SET OF TASKS:
1: According to the seminar abstract, what serves as a toy model for Rayleigh–Bénard convection?
2: Return a passage from the seminar abstract without changes, beginning at the words "In this talk, I" and stopping after the words "highly complex (incoherent)".

Applied & Computational Mathematics seminar: Finite-Time Targeting Control in Weakly Stable Dissipative Systems -- Spontaneous Transition of Optimal Perturbation Patterns –

Speaker:  Yoshitaka Saiki, Hitotsubashi University, Japan

Title:  Finite-Time Targeting Control in Weakly Stable Dissipative Systems
-- Spontaneous Transition of Optimal Perturbation Patterns --

Abstract:   Understanding finite-time sensitivity is central to high-dimensional
dissipative systems, from fluid dynamics to atmospheric science, where
direct control remains a fundamental challenge. While classical
optimal perturbation theory focuses on maximal growth problems, many
realistic interventions are inherently directional: the objective is
to steer a system toward a prescribed target state at a finite time
using a limited initial perturbation.

In this talk, I present a systematic study of finite-time targeting in
weakly stable dissipative systems. Using a spatially extended coupled
map lattice as a toy model for Rayleigh–Bénard convection, we
demonstrate that varying only the allowable magnitude of the initial
perturbation induces a sharp qualitative transition in the structure
of optimal perturbations. The optimal patterns switch abruptly from
spatially ordered (coherent) structures to highly complex (incoherent)
ones.

We show that the coherent regime can be understood analytically
through a linearized formulation of the finite-time targeting problem.

SUPPLIED INFORMATION:
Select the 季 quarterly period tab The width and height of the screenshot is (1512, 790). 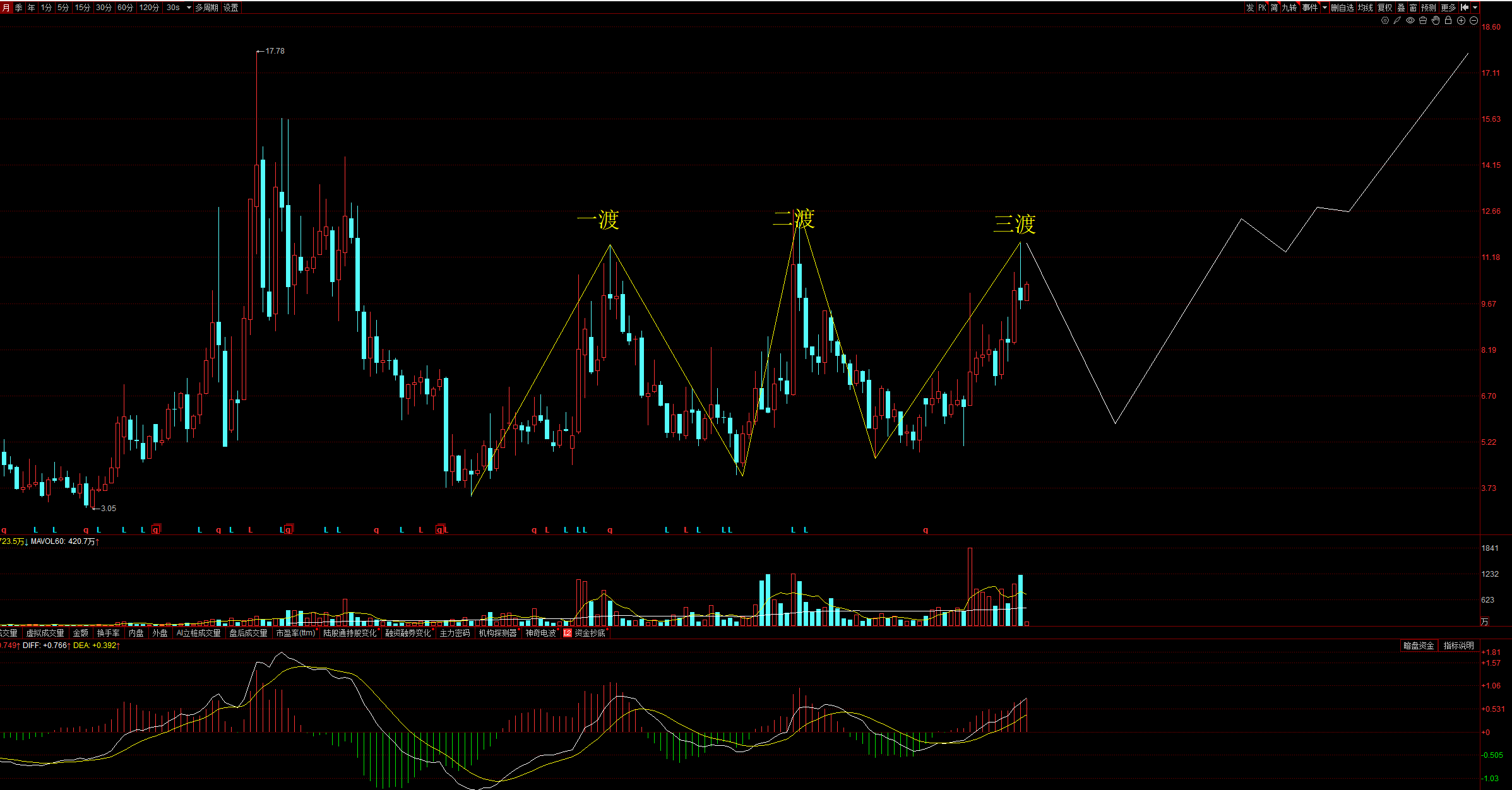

TASK-BY-TASK SOLUTIONS:
1: A spatially extended coupled map lattice.

2:
In this talk, I present a systematic study of finite-time targeting in
weakly stable dissipative systems. Using a spatially extended coupled
map lattice as a toy model for Rayleigh–Bénard convection, we
demonstrate that varying only the allowable magnitude of the initial
perturbation induces a sharp qualitative transition in the structure
of optimal perturbations. The optimal patterns switch abruptly from
spatially ordered (coherent) structures to highly complex (incoherent)